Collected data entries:
═══

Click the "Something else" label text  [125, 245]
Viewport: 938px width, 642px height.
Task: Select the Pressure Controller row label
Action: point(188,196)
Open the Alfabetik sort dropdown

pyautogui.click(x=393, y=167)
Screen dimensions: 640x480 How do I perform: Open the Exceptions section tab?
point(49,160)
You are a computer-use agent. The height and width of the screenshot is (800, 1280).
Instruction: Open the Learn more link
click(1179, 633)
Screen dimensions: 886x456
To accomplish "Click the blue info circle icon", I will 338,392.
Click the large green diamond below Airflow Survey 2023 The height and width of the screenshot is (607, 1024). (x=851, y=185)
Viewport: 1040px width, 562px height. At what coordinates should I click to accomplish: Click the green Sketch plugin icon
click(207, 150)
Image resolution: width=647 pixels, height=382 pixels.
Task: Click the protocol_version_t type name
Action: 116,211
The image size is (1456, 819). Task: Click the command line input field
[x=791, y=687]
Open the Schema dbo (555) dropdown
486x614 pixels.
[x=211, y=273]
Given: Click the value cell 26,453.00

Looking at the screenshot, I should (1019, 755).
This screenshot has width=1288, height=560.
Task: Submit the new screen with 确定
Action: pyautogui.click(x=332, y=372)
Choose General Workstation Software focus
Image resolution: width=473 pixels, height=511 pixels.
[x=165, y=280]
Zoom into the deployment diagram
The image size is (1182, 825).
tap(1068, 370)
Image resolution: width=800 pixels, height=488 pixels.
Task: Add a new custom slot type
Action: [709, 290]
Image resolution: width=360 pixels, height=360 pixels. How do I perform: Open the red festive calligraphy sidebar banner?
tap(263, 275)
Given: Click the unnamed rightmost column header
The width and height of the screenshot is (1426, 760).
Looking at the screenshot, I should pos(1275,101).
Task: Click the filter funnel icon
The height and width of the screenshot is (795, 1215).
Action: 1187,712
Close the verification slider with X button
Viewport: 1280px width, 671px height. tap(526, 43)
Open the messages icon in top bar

═══

[EXERCISE BRIEF] Nothing but the lines from the one with "Given: Click the unnamed" through the final line of the records may appear in the answer, and each must be transcribed exactly.

[OUTPUT BELOW]
Given: Click the unnamed rightmost column header
The width and height of the screenshot is (1426, 760).
Looking at the screenshot, I should pos(1275,101).
Task: Click the filter funnel icon
The height and width of the screenshot is (795, 1215).
Action: 1187,712
Close the verification slider with X button
Viewport: 1280px width, 671px height. tap(526, 43)
Open the messages icon in top bar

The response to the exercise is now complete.